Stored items
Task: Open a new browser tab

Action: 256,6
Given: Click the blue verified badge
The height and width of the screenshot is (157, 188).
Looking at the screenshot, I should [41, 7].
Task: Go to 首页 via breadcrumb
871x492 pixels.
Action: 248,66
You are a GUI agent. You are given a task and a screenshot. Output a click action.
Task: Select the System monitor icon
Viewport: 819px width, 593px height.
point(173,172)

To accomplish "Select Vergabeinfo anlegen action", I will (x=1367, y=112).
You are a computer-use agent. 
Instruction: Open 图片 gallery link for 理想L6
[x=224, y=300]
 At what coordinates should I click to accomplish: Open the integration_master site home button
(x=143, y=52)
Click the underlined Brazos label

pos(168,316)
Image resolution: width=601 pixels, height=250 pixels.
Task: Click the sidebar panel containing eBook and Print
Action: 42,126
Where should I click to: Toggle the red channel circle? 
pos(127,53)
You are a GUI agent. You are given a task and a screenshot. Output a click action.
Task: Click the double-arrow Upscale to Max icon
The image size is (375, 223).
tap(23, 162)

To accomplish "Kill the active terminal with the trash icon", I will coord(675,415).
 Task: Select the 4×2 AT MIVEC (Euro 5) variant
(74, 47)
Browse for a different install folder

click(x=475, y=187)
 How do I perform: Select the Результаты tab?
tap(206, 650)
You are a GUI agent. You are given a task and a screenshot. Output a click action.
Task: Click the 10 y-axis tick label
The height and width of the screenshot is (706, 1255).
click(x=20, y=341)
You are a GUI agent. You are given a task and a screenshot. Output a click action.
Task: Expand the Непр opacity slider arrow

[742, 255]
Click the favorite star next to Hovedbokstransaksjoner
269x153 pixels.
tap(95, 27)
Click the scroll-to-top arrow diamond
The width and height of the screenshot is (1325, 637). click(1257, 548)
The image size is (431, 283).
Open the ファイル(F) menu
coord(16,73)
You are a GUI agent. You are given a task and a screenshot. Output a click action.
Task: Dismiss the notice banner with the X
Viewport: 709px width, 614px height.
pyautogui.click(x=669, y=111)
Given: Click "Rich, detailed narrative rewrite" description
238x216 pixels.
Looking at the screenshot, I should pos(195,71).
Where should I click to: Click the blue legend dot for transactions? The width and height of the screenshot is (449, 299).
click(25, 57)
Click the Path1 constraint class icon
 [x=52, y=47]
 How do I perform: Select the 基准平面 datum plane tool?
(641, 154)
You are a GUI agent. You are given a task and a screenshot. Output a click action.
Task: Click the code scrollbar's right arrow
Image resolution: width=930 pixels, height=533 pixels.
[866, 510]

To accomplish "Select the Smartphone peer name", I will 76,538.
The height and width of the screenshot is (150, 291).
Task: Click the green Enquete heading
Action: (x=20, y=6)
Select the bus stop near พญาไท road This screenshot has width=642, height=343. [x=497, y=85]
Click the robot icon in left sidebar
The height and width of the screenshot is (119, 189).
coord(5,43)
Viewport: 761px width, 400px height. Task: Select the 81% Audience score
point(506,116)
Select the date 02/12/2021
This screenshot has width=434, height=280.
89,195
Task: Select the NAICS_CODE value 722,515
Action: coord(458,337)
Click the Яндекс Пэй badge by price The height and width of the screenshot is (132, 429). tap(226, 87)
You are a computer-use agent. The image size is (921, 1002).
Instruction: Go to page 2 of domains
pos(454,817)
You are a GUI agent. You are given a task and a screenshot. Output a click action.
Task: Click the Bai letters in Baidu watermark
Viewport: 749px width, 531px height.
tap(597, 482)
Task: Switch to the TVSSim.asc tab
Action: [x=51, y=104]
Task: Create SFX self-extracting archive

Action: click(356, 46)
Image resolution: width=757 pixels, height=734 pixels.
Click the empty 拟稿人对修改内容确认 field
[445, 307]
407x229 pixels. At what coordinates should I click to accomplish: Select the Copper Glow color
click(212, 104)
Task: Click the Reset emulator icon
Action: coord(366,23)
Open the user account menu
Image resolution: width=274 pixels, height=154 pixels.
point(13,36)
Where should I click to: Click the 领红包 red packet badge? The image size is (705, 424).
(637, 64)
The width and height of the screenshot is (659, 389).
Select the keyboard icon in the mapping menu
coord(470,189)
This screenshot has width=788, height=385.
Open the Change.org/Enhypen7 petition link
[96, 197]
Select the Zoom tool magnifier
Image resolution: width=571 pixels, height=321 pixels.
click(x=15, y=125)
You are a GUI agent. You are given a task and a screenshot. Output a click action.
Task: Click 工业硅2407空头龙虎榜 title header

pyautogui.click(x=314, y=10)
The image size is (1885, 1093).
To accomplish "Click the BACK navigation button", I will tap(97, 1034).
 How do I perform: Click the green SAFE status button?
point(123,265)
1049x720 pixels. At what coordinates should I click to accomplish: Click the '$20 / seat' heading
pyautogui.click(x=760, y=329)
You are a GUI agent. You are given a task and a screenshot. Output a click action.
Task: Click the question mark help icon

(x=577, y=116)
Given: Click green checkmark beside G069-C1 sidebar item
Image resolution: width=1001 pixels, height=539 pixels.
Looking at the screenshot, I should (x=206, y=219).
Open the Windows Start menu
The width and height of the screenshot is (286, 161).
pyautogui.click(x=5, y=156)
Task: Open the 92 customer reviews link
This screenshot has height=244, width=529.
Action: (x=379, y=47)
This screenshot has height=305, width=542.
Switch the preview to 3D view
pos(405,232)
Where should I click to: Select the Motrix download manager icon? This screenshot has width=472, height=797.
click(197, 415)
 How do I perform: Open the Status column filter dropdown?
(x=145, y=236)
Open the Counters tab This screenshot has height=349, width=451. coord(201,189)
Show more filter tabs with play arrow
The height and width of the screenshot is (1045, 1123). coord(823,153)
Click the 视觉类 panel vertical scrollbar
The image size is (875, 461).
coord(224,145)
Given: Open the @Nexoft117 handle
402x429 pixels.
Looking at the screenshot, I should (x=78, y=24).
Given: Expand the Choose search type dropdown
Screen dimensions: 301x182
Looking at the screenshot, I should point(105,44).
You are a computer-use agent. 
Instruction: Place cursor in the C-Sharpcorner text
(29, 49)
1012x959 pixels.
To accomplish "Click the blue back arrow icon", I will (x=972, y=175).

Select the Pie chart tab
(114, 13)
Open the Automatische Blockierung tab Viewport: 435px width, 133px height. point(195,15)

• **TASK OBJECTIVE**: Would you reproduce every record above exactly as it appears?

• **EXERCISE SOLUTION**:
Task: Open a new browser tab

Action: 256,6
Given: Click the blue verified badge
The height and width of the screenshot is (157, 188).
Looking at the screenshot, I should [41, 7].
Task: Go to 首页 via breadcrumb
871x492 pixels.
Action: 248,66
You are a GUI agent. You are given a task and a screenshot. Output a click action.
Task: Select the System monitor icon
Viewport: 819px width, 593px height.
point(173,172)

To accomplish "Select Vergabeinfo anlegen action", I will (x=1367, y=112).
You are a computer-use agent. 
Instruction: Open 图片 gallery link for 理想L6
[x=224, y=300]
 At what coordinates should I click to accomplish: Open the integration_master site home button
(x=143, y=52)
Click the underlined Brazos label

pos(168,316)
Image resolution: width=601 pixels, height=250 pixels.
Task: Click the sidebar panel containing eBook and Print
Action: 42,126
Where should I click to: Toggle the red channel circle? 
pos(127,53)
You are a GUI agent. You are given a task and a screenshot. Output a click action.
Task: Click the double-arrow Upscale to Max icon
The image size is (375, 223).
tap(23, 162)

To accomplish "Kill the active terminal with the trash icon", I will coord(675,415).
 Task: Select the 4×2 AT MIVEC (Euro 5) variant
(74, 47)
Browse for a different install folder

click(x=475, y=187)
 How do I perform: Select the Результаты tab?
tap(206, 650)
You are a GUI agent. You are given a task and a screenshot. Output a click action.
Task: Click the 10 y-axis tick label
The height and width of the screenshot is (706, 1255).
click(x=20, y=341)
You are a GUI agent. You are given a task and a screenshot. Output a click action.
Task: Expand the Непр opacity slider arrow

[742, 255]
Click the favorite star next to Hovedbokstransaksjoner
269x153 pixels.
tap(95, 27)
Click the scroll-to-top arrow diamond
The width and height of the screenshot is (1325, 637). click(1257, 548)
The image size is (431, 283).
Open the ファイル(F) menu
coord(16,73)
You are a GUI agent. You are given a task and a screenshot. Output a click action.
Task: Dismiss the notice banner with the X
Viewport: 709px width, 614px height.
pyautogui.click(x=669, y=111)
Given: Click "Rich, detailed narrative rewrite" description
238x216 pixels.
Looking at the screenshot, I should pos(195,71).
Where should I click to: Click the blue legend dot for transactions? The width and height of the screenshot is (449, 299).
click(25, 57)
Click the Path1 constraint class icon
 [x=52, y=47]
 How do I perform: Select the 基准平面 datum plane tool?
(641, 154)
You are a GUI agent. You are given a task and a screenshot. Output a click action.
Task: Click the code scrollbar's right arrow
Image resolution: width=930 pixels, height=533 pixels.
[866, 510]

To accomplish "Select the Smartphone peer name", I will 76,538.
The height and width of the screenshot is (150, 291).
Task: Click the green Enquete heading
Action: (x=20, y=6)
Select the bus stop near พญาไท road This screenshot has width=642, height=343. [x=497, y=85]
Click the robot icon in left sidebar
The height and width of the screenshot is (119, 189).
coord(5,43)
Viewport: 761px width, 400px height. Task: Select the 81% Audience score
point(506,116)
Select the date 02/12/2021
This screenshot has width=434, height=280.
89,195
Task: Select the NAICS_CODE value 722,515
Action: coord(458,337)
Click the Яндекс Пэй badge by price The height and width of the screenshot is (132, 429). tap(226, 87)
You are a computer-use agent. The image size is (921, 1002).
Instruction: Go to page 2 of domains
pos(454,817)
You are a GUI agent. You are given a task and a screenshot. Output a click action.
Task: Click the Bai letters in Baidu watermark
Viewport: 749px width, 531px height.
tap(597, 482)
Task: Switch to the TVSSim.asc tab
Action: [x=51, y=104]
Task: Create SFX self-extracting archive

Action: click(356, 46)
Image resolution: width=757 pixels, height=734 pixels.
Click the empty 拟稿人对修改内容确认 field
[445, 307]
407x229 pixels. At what coordinates should I click to accomplish: Select the Copper Glow color
click(212, 104)
Task: Click the Reset emulator icon
Action: coord(366,23)
Open the user account menu
Image resolution: width=274 pixels, height=154 pixels.
point(13,36)
Where should I click to: Click the 领红包 red packet badge? The image size is (705, 424).
(637, 64)
The width and height of the screenshot is (659, 389).
Select the keyboard icon in the mapping menu
coord(470,189)
This screenshot has width=788, height=385.
Open the Change.org/Enhypen7 petition link
[96, 197]
Select the Zoom tool magnifier
Image resolution: width=571 pixels, height=321 pixels.
click(x=15, y=125)
You are a GUI agent. You are given a task and a screenshot. Output a click action.
Task: Click 工业硅2407空头龙虎榜 title header

pyautogui.click(x=314, y=10)
The image size is (1885, 1093).
To accomplish "Click the BACK navigation button", I will tap(97, 1034).
 How do I perform: Click the green SAFE status button?
point(123,265)
1049x720 pixels. At what coordinates should I click to accomplish: Click the '$20 / seat' heading
pyautogui.click(x=760, y=329)
You are a GUI agent. You are given a task and a screenshot. Output a click action.
Task: Click the question mark help icon

(x=577, y=116)
Given: Click green checkmark beside G069-C1 sidebar item
Image resolution: width=1001 pixels, height=539 pixels.
Looking at the screenshot, I should (x=206, y=219).
Open the Windows Start menu
The width and height of the screenshot is (286, 161).
pyautogui.click(x=5, y=156)
Task: Open the 92 customer reviews link
This screenshot has height=244, width=529.
Action: (x=379, y=47)
This screenshot has height=305, width=542.
Switch the preview to 3D view
pos(405,232)
Where should I click to: Select the Motrix download manager icon? This screenshot has width=472, height=797.
click(197, 415)
 How do I perform: Open the Status column filter dropdown?
(x=145, y=236)
Open the Counters tab This screenshot has height=349, width=451. coord(201,189)
Show more filter tabs with play arrow
The height and width of the screenshot is (1045, 1123). coord(823,153)
Click the 视觉类 panel vertical scrollbar
The image size is (875, 461).
coord(224,145)
Given: Open the @Nexoft117 handle
402x429 pixels.
Looking at the screenshot, I should (x=78, y=24).
Given: Expand the Choose search type dropdown
Screen dimensions: 301x182
Looking at the screenshot, I should point(105,44).
You are a computer-use agent. 
Instruction: Place cursor in the C-Sharpcorner text
(29, 49)
1012x959 pixels.
To accomplish "Click the blue back arrow icon", I will (x=972, y=175).

Select the Pie chart tab
(114, 13)
Open the Automatische Blockierung tab Viewport: 435px width, 133px height. point(195,15)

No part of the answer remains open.